According to the minutes of the Fed’s Nov. 6-7 meeting, that reevaluation is underway, with staff upgrading internal estimates of the economy’s potential, and policymakers debating whether the recent trends will stick.

“I can’t tell you how difficult it is to move productivity over its long-term trend,” Fed Governor Lisa Cook said last month.

Cook, whose economic research has focused on innovation, said the shift higher in recent years is both statistically and economically significant.

“Something is happening,” she said.

‘HUGELY IMPORTANT’

Like other Fed officials, Cook cited several possible causes: The more efficient job matching that allowed Cordero to find a better use of her skills; sustained high levels of business formation that took off during the pandemic; and AI investments that may be poised to keep the trend going.

“We have to start taking seriously the idea that this thing is continuing,” and sort out the policy implications, Chicago Fed President Austan Goolsbee said earlier this month.
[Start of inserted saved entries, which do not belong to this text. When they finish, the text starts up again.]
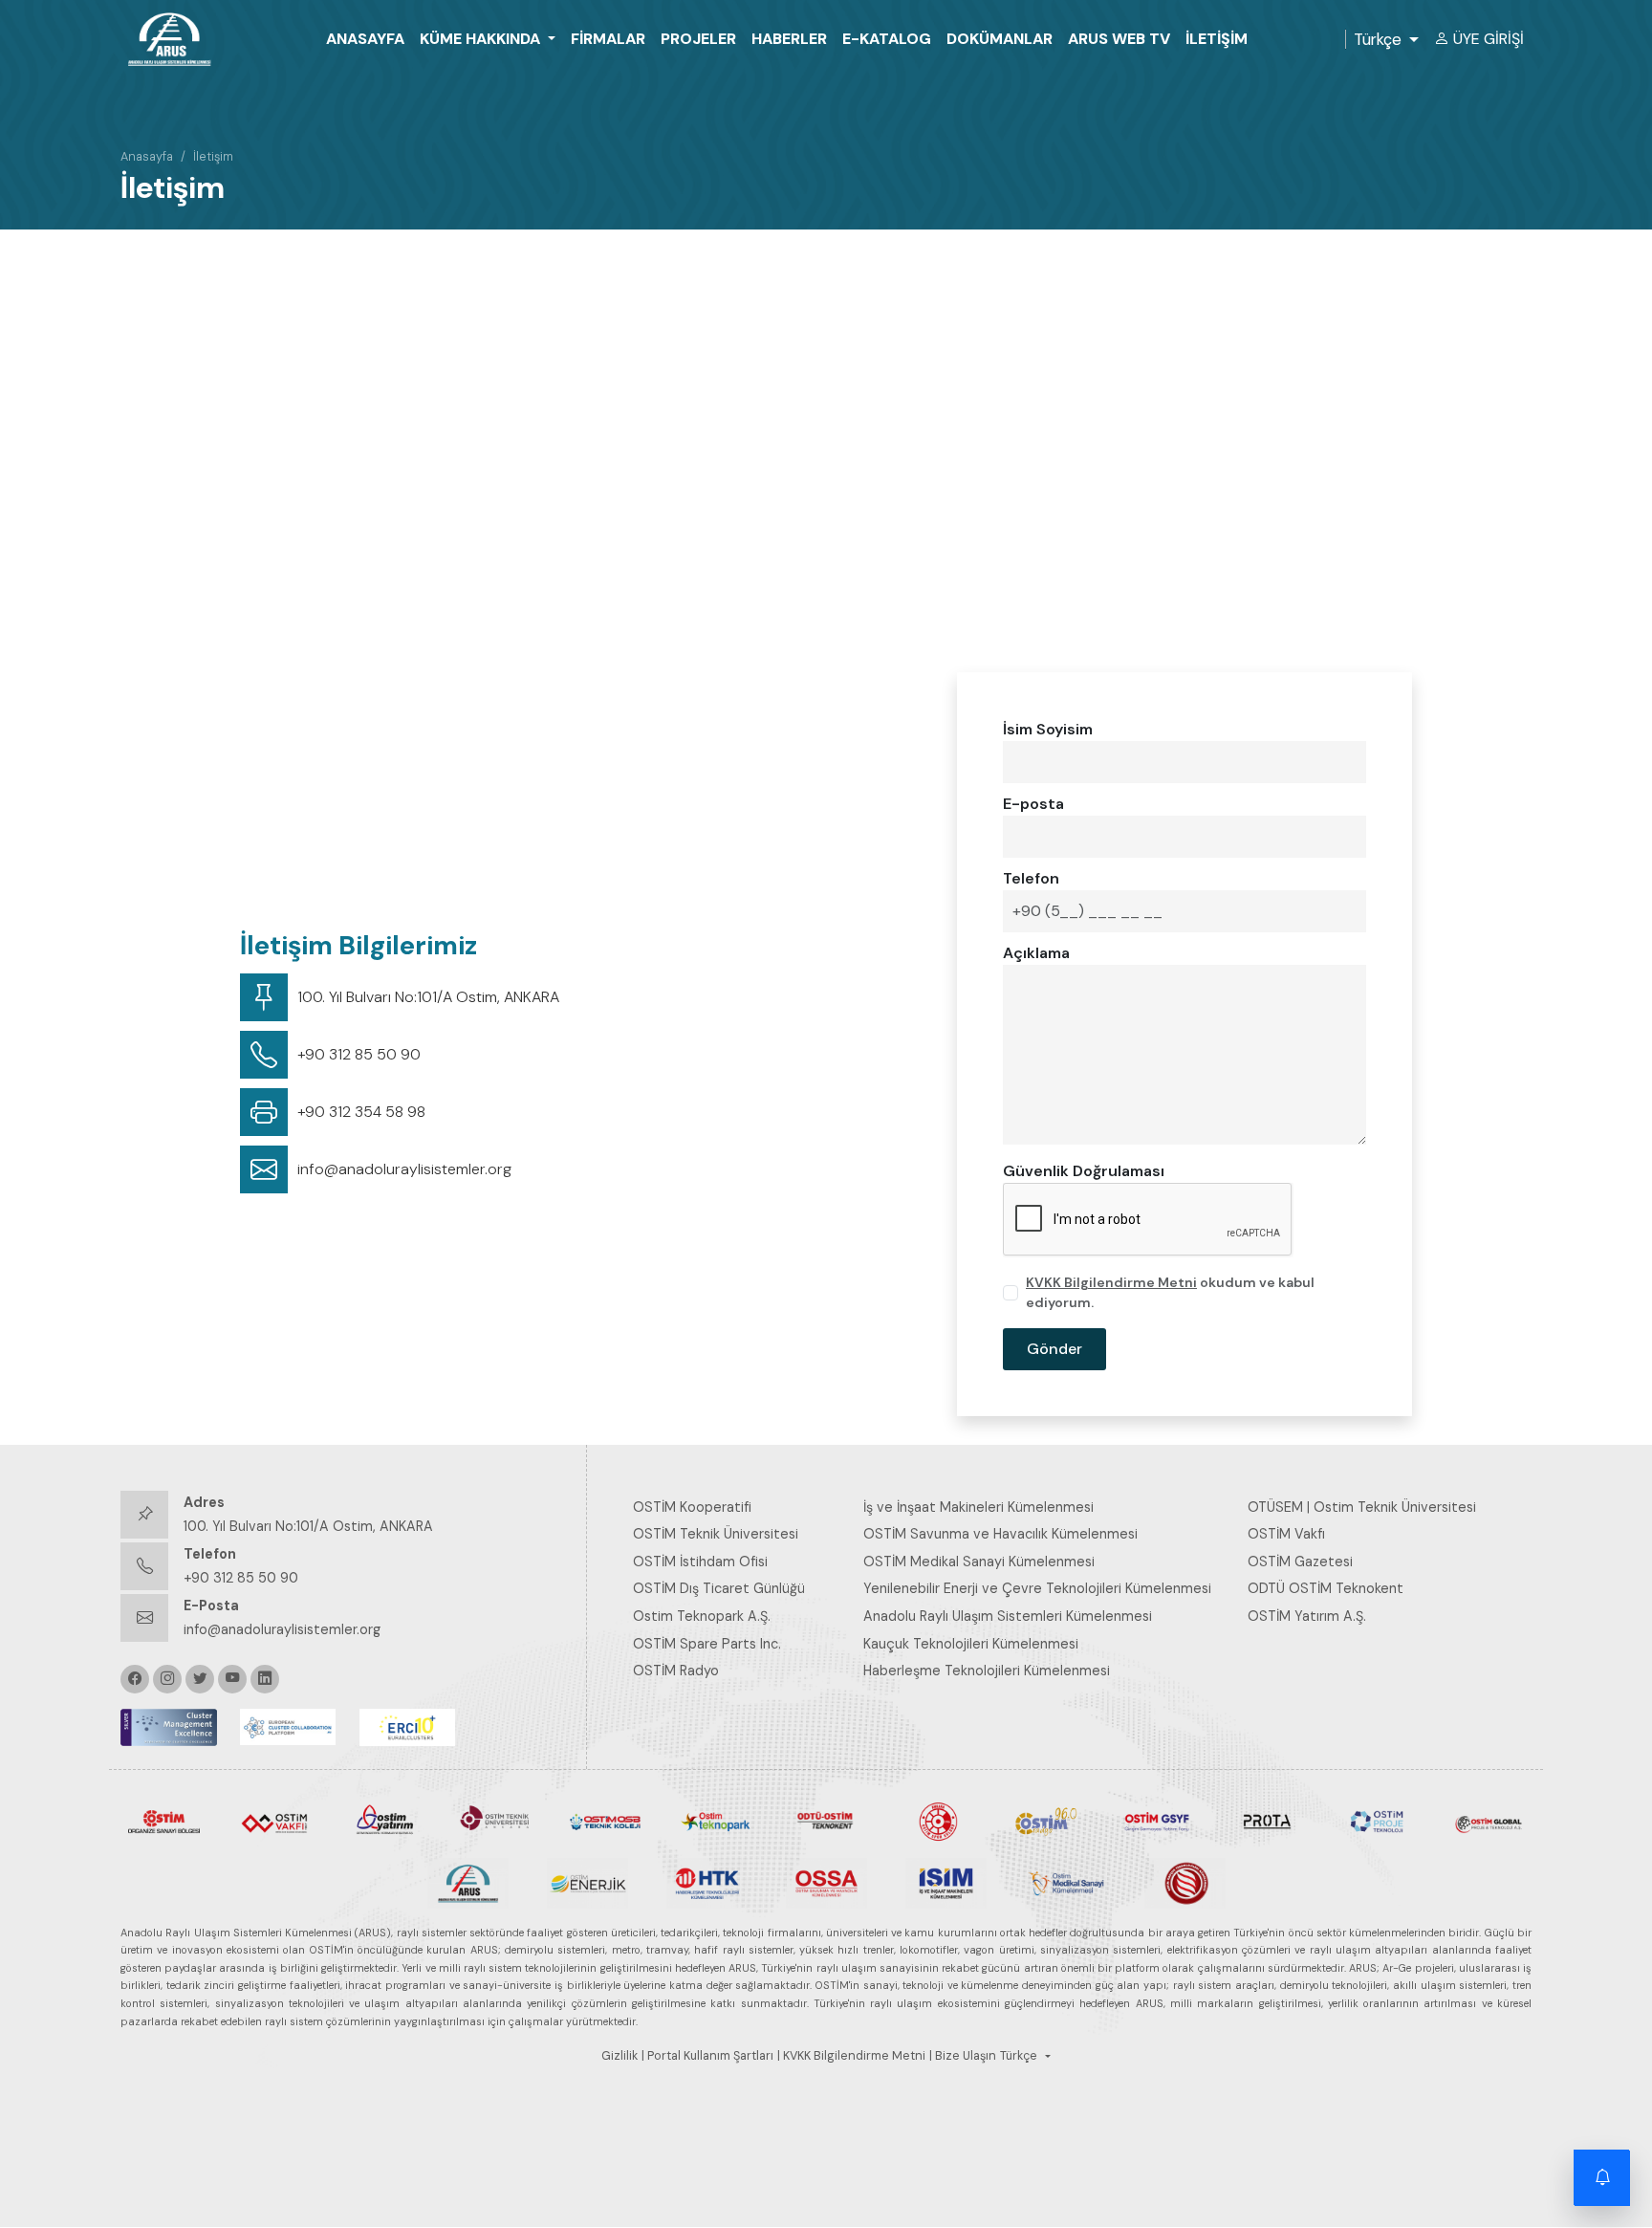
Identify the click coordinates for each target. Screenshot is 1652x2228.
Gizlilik (619, 2056)
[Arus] (468, 1881)
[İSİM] (946, 1881)
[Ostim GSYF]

“There are business people who say … it’s been so hard for them to hire. They’ve put in machines. They’ve done labor-saving technologies precisely because they couldn’t find people,” Goolsbee said. “I do think on the ground, there’s some evidence.”

Productivity is a magic bullet of sorts in economics, not quite a free lunch given the investment and innovation needed to increase, but something that lets workers produce more with less time or fewer resources, and as a result allows wages and profits to rise without stoking inflation. 

Improved productivity has been one of the things keeping unit labor costs under control and in line with the Fed’s inflation target even as wage growth has stayed above what policymakers see as non-inflationary.

It is one reason the Fed has felt comfortable continuing to reduce rates even as economic growth has remained above trend and the unemployment rate reasonably low.

The question now is whether and how long it can continue.

Earlier this month Fed Governor Adriana Kugler said recent strong productivity had been “hugely important” for the economy and the central bank, but cautioned that coming changes to global tariff and trade policies could put that at risk.

“The incoming administration and Congress have not enacted any policies yet, so it is too early to make judgments,” Kugler said. But “studying the specifics, when they come out, will be important, as trade policy may affect productivity and prices.”